* _EXERCISE GOAL_: Whatever comes before the line containing "The width and" stays out; transcribe that line and all that follow to the end of the records exactly, with no pictures.

* _EXERCISE INPUTS_:
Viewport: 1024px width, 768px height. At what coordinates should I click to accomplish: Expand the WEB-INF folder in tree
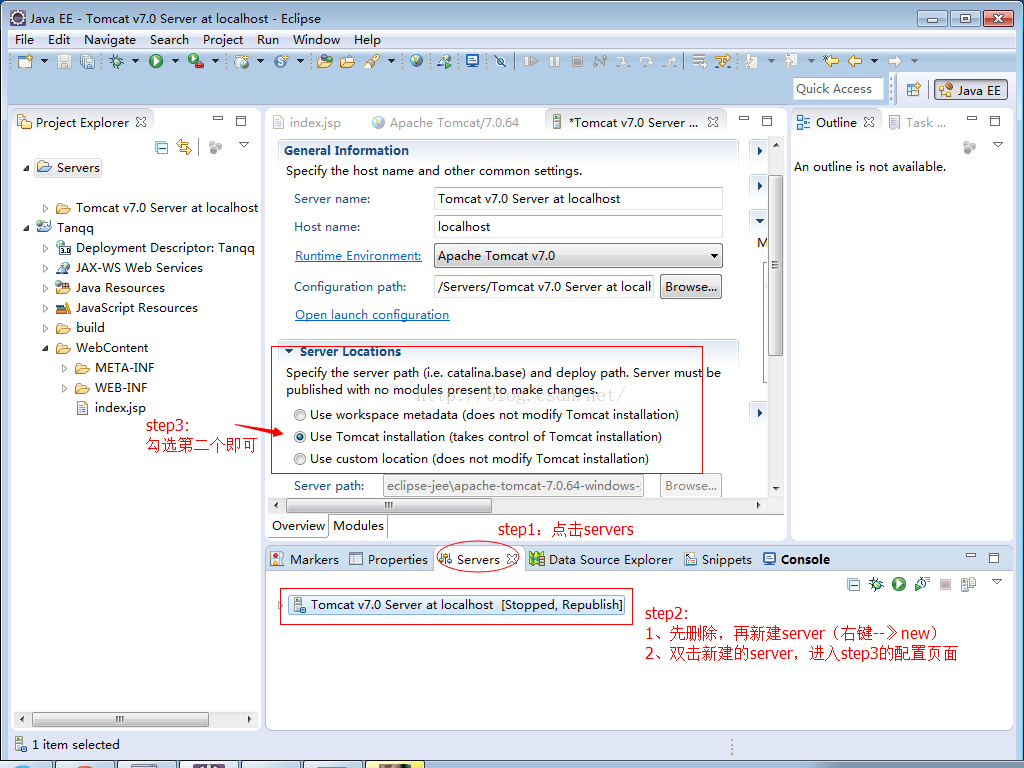pos(65,388)
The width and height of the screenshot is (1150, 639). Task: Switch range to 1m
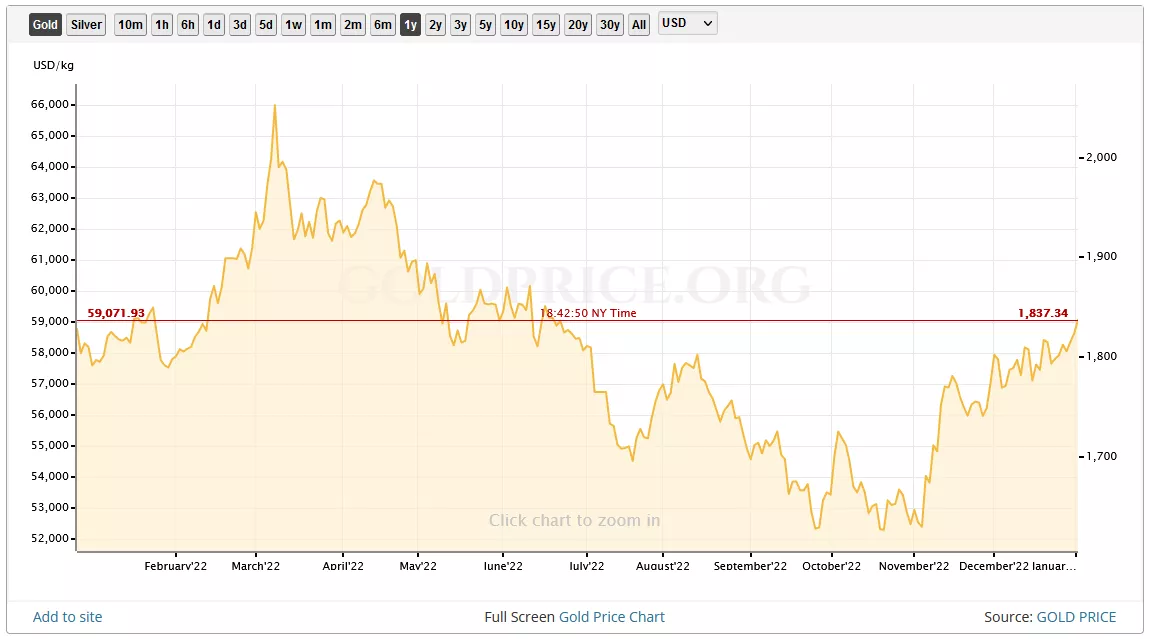click(x=323, y=25)
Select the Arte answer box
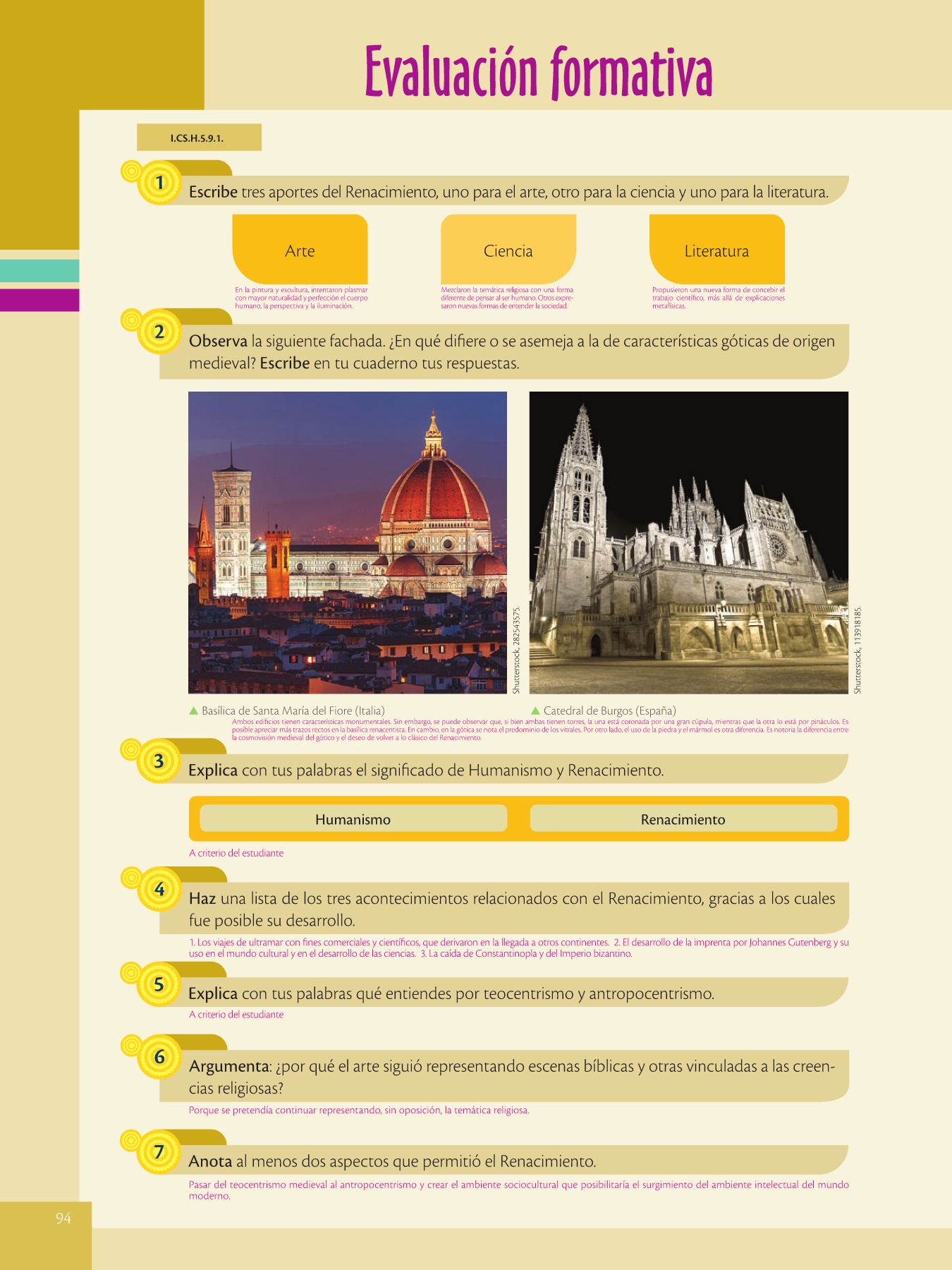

* _TASK ANSWER_:
The width and height of the screenshot is (1150, 639). Task: Switch range to 1m
click(x=323, y=25)
Select the Arte answer box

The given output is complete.